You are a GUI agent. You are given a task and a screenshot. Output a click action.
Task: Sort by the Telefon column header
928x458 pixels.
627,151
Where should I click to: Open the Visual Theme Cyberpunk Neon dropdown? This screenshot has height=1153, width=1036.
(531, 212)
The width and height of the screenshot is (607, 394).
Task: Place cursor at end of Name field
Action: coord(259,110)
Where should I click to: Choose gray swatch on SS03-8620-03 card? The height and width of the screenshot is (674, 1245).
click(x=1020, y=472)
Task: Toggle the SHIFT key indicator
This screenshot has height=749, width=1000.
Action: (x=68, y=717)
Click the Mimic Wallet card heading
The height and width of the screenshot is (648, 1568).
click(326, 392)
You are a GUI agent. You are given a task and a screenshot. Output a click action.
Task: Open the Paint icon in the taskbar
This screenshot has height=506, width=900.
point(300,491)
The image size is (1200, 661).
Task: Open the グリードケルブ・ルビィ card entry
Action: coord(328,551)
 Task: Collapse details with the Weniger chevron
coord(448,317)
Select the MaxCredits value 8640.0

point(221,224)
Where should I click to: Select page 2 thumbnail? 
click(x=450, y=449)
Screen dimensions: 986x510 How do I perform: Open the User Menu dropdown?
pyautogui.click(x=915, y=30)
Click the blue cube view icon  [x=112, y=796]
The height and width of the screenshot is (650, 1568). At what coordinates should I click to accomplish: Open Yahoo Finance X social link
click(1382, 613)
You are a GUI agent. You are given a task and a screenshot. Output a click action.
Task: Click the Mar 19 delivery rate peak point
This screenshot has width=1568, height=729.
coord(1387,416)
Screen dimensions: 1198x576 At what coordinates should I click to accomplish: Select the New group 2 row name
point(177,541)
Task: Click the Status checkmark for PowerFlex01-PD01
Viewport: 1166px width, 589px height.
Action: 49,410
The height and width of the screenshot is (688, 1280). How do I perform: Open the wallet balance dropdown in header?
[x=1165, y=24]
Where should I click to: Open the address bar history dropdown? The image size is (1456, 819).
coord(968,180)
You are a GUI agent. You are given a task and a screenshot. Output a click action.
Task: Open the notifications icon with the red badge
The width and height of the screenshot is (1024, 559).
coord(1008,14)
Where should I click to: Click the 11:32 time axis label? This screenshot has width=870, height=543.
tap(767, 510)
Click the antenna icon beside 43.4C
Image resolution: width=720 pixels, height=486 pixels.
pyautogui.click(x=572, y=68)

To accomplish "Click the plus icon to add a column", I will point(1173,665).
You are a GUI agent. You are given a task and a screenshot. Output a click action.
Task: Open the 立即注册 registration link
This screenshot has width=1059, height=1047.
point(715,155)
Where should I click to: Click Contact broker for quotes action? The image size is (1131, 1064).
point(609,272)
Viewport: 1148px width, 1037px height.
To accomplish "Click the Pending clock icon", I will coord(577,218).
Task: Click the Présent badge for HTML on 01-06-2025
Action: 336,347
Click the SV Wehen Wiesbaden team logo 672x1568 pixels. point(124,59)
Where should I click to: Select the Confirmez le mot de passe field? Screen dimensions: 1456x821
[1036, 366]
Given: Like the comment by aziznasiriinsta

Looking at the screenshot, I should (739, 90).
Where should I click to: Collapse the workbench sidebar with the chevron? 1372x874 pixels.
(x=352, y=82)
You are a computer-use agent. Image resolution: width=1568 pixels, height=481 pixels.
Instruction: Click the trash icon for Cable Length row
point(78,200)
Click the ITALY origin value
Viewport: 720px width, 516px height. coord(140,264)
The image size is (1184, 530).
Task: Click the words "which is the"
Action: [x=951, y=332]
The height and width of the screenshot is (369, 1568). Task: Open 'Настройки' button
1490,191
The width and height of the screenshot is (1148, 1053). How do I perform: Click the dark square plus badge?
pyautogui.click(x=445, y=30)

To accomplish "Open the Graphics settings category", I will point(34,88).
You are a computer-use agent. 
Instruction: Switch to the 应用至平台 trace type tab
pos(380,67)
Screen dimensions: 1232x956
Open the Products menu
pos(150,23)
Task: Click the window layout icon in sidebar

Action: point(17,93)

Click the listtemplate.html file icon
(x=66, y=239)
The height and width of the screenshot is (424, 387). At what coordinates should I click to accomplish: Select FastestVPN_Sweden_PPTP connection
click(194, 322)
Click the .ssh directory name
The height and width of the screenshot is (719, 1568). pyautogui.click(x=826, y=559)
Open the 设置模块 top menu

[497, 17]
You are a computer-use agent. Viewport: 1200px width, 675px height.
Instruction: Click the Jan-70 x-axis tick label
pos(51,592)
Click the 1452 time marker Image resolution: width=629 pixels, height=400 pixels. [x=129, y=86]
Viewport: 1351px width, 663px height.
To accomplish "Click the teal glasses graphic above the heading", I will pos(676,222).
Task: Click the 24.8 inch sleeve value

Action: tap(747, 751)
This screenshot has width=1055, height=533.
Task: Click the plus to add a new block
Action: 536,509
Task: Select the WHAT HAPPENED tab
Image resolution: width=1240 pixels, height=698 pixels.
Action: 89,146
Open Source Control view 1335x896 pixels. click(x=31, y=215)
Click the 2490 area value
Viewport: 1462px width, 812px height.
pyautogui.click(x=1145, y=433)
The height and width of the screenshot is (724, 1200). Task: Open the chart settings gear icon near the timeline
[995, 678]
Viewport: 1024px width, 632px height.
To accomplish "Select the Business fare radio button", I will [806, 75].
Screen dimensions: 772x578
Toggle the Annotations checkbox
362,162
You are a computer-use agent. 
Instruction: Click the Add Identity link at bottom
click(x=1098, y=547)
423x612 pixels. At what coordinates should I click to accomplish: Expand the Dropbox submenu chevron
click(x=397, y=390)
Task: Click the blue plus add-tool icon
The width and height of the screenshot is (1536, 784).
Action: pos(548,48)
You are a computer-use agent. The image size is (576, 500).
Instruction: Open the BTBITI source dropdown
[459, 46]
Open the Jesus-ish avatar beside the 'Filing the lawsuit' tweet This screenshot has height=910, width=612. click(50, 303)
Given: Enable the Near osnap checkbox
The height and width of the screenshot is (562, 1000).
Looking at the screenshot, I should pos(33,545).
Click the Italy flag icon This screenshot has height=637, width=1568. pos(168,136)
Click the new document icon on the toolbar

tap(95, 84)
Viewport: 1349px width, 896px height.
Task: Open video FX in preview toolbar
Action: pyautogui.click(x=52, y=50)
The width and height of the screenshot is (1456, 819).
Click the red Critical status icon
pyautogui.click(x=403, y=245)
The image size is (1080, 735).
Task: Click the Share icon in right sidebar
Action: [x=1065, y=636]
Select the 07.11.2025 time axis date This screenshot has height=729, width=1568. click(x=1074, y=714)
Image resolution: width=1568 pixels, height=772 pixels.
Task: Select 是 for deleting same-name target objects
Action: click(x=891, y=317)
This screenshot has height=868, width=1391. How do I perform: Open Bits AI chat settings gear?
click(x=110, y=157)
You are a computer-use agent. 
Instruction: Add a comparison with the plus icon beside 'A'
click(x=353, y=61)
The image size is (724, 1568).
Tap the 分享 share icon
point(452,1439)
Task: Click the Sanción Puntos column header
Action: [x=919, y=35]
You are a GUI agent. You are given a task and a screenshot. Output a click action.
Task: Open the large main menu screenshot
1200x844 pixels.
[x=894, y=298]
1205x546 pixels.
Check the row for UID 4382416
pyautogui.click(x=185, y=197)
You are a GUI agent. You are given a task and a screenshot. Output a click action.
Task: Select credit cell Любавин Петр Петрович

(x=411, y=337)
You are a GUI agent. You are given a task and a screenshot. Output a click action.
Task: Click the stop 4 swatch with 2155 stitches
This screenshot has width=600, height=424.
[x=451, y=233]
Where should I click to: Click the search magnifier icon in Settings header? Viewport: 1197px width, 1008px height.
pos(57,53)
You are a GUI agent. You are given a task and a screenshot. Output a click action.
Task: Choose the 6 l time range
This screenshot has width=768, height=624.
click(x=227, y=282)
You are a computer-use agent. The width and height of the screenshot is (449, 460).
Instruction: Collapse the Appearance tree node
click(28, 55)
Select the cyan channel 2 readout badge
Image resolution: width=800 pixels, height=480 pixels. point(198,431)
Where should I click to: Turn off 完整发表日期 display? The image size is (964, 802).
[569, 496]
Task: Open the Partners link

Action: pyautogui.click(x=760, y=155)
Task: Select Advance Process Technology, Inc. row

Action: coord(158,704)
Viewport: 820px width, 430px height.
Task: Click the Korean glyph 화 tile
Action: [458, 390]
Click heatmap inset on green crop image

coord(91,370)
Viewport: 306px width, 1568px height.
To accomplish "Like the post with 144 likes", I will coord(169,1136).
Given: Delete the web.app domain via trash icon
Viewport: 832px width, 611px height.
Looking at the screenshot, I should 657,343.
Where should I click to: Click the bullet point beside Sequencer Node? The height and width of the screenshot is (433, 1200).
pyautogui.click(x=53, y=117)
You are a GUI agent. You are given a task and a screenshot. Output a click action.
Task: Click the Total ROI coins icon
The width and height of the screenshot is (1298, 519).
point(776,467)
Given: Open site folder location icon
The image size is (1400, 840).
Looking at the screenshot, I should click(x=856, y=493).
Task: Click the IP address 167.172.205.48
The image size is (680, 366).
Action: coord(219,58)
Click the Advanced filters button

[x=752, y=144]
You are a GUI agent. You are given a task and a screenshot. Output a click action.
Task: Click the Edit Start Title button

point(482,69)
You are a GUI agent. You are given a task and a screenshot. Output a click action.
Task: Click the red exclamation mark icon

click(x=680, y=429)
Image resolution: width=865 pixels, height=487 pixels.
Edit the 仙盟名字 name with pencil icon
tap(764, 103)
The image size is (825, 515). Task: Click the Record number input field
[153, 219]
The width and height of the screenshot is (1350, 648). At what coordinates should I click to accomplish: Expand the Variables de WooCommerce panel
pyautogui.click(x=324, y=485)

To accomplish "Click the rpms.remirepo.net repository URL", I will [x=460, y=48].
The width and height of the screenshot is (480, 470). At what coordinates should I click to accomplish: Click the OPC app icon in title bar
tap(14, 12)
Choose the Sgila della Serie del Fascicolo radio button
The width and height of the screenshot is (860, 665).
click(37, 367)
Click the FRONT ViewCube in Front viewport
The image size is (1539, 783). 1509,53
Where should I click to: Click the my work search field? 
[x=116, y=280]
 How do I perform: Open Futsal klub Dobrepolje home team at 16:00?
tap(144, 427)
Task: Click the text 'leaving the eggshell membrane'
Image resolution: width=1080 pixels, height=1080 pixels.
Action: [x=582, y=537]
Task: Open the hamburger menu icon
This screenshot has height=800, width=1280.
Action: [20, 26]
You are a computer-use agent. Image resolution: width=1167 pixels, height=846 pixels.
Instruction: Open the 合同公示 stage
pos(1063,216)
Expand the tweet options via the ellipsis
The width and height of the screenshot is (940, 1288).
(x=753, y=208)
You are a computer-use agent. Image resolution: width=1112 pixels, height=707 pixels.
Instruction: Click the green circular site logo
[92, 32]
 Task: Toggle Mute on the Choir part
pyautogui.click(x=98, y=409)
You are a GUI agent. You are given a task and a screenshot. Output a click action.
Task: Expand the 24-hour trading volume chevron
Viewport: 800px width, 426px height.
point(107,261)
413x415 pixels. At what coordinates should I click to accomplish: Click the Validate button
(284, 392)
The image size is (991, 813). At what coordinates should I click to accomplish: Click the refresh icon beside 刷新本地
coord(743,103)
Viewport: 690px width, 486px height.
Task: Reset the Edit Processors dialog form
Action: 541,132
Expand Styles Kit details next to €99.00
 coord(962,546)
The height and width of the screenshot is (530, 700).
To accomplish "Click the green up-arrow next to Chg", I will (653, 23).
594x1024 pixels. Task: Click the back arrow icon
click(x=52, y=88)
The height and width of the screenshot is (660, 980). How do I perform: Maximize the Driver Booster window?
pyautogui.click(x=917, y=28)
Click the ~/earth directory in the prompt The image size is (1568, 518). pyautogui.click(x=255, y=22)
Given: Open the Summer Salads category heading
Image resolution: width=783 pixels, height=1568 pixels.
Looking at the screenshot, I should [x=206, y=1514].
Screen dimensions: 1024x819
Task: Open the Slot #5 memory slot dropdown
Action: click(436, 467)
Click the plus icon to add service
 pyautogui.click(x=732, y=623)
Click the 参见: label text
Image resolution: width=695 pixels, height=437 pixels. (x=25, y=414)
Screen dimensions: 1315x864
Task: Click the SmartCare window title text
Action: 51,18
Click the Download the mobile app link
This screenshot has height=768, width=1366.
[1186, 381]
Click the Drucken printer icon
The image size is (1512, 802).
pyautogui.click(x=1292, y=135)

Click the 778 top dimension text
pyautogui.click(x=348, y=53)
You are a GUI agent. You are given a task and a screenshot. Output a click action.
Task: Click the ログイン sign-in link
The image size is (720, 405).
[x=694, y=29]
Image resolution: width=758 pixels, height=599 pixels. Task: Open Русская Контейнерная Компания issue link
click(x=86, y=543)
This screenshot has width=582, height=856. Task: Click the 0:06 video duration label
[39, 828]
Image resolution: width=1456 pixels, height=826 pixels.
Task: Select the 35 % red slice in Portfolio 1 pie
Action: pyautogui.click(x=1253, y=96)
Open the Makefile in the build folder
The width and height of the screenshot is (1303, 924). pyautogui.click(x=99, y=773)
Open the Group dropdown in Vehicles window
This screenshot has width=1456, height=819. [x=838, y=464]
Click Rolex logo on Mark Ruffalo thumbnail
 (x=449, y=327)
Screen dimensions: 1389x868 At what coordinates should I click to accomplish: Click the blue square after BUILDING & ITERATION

┄┄┄┄┄┄

* Written instruction: Please reproduce the records word for word, from the first line through the line containing "coord(1387,416)", with both of those lines included.

* Complete answer:
You are a GUI agent. You are given a task and a screenshot. Output a click action.
Task: Sort by the Telefon column header
928x458 pixels.
627,151
Where should I click to: Open the Visual Theme Cyberpunk Neon dropdown? This screenshot has height=1153, width=1036.
(531, 212)
The width and height of the screenshot is (607, 394).
Task: Place cursor at end of Name field
Action: coord(259,110)
Where should I click to: Choose gray swatch on SS03-8620-03 card? The height and width of the screenshot is (674, 1245).
click(x=1020, y=472)
Task: Toggle the SHIFT key indicator
This screenshot has height=749, width=1000.
Action: (x=68, y=717)
Click the Mimic Wallet card heading
The height and width of the screenshot is (648, 1568).
click(326, 392)
You are a GUI agent. You are given a task and a screenshot. Output a click action.
Task: Open the Paint icon in the taskbar
This screenshot has height=506, width=900.
point(300,491)
The image size is (1200, 661).
Task: Open the グリードケルブ・ルビィ card entry
Action: coord(328,551)
 Task: Collapse details with the Weniger chevron
coord(448,317)
Select the MaxCredits value 8640.0

point(221,224)
Where should I click to: Select page 2 thumbnail? 
click(x=450, y=449)
Screen dimensions: 986x510 How do I perform: Open the User Menu dropdown?
pyautogui.click(x=915, y=30)
Click the blue cube view icon  [x=112, y=796]
The height and width of the screenshot is (650, 1568). At what coordinates should I click to accomplish: Open Yahoo Finance X social link
click(1382, 613)
You are a GUI agent. You are given a task and a screenshot. Output a click action.
Task: Click the Mar 19 delivery rate peak point
This screenshot has width=1568, height=729.
coord(1387,416)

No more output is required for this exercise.